**Problem statement**. Each entry should be set down exactly as written, except for any picture it holds.

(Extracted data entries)
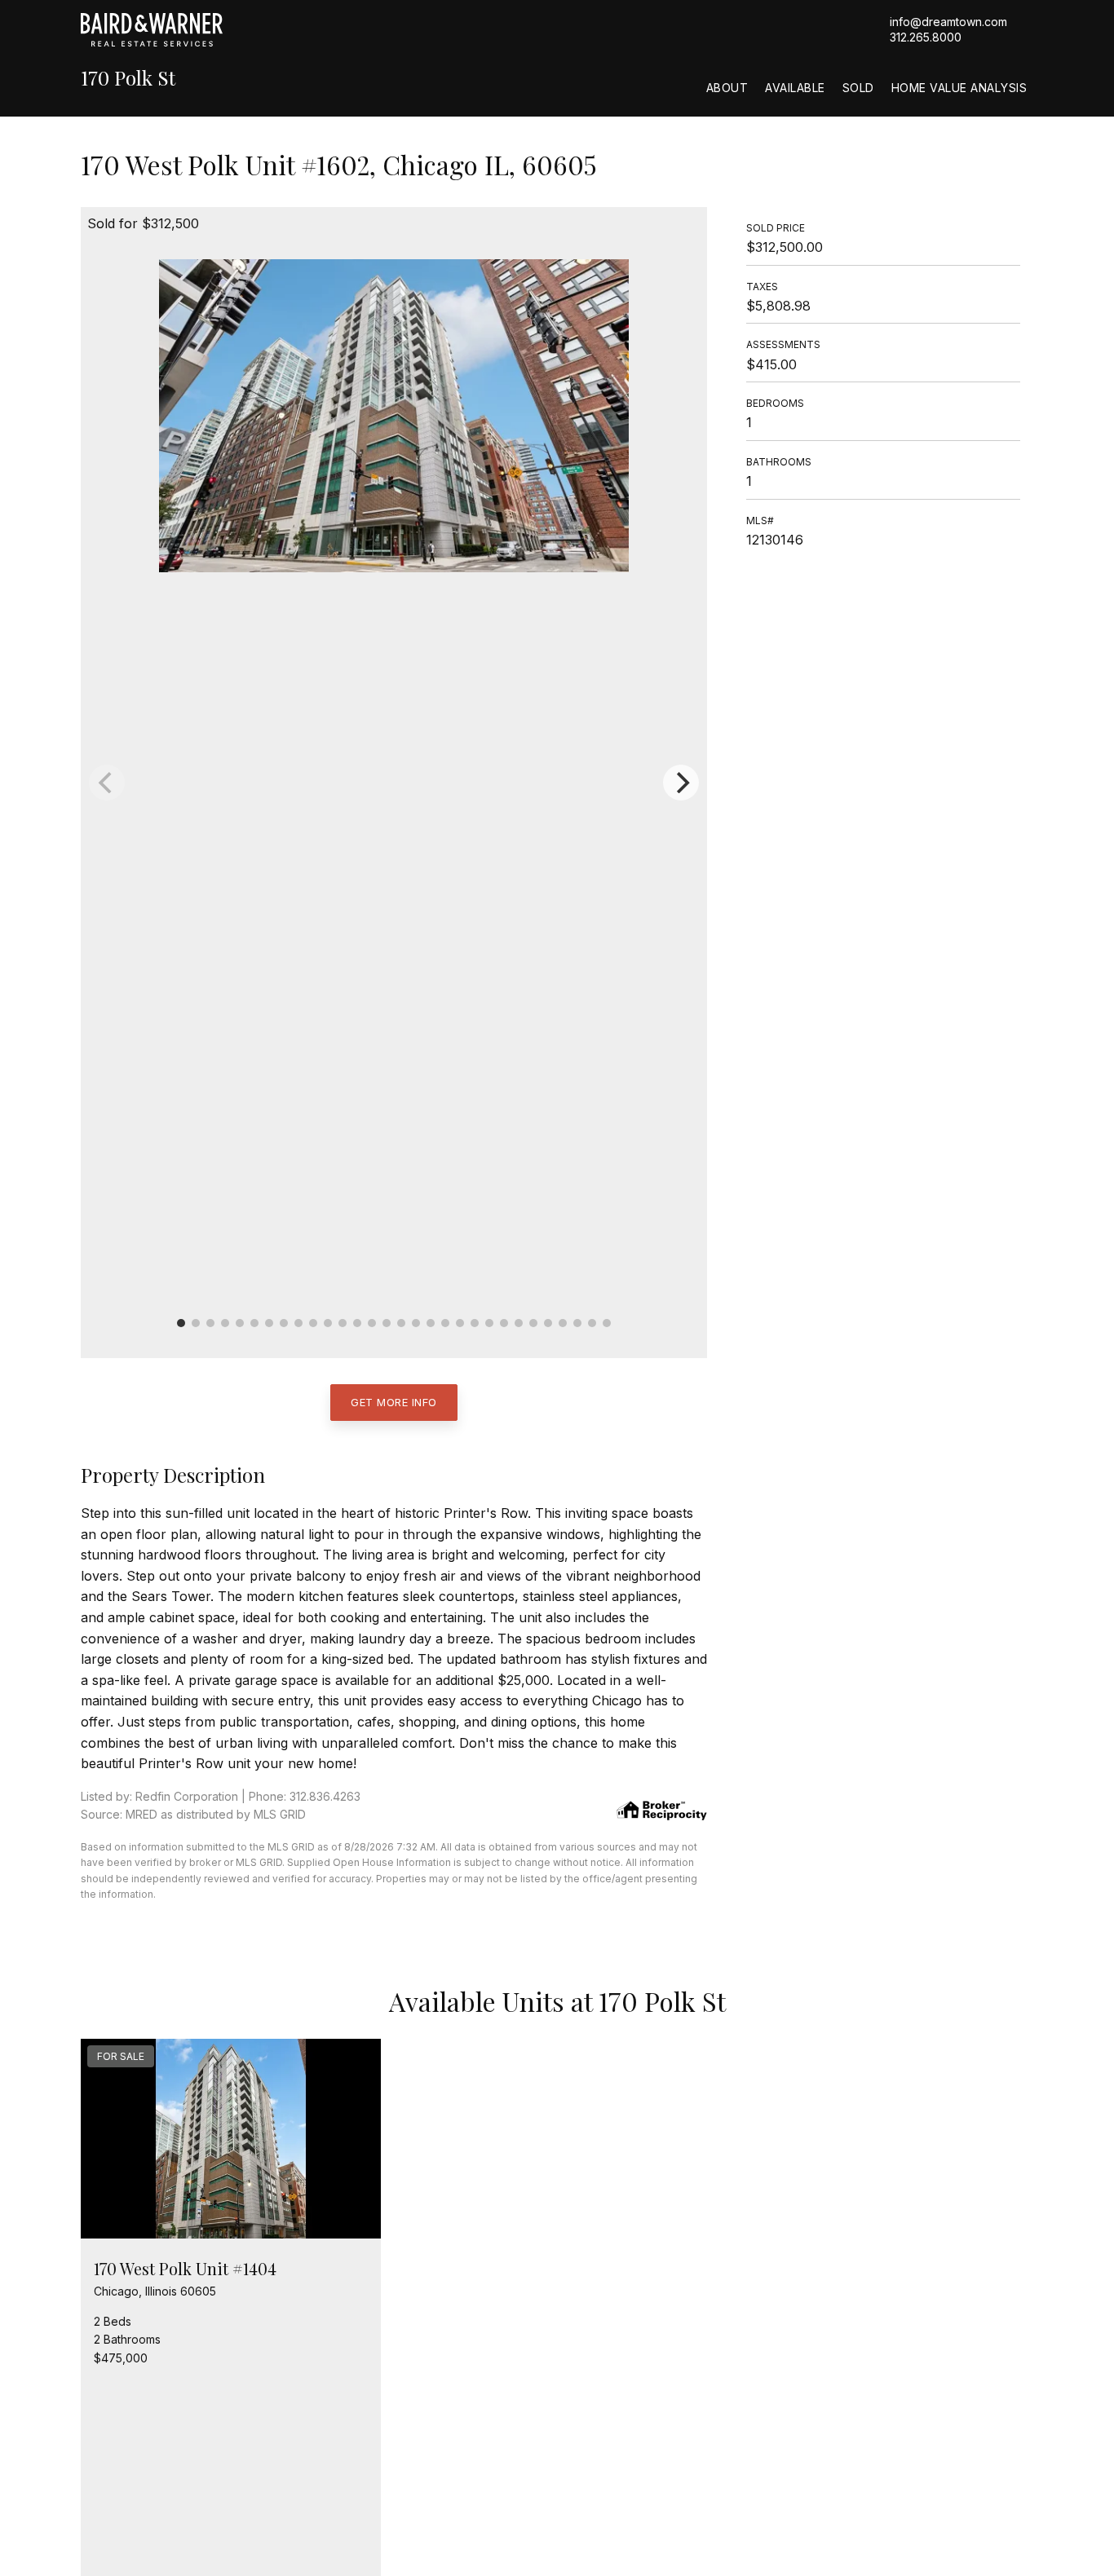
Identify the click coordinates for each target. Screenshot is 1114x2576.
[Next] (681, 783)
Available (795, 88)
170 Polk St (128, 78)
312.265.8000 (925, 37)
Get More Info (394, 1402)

**Written answer**.
Identify the click coordinates for each target. Screenshot is 1114x2576.
[Next] (681, 783)
Available (795, 88)
170 Polk St (128, 78)
312.265.8000 (925, 37)
Get More Info (394, 1402)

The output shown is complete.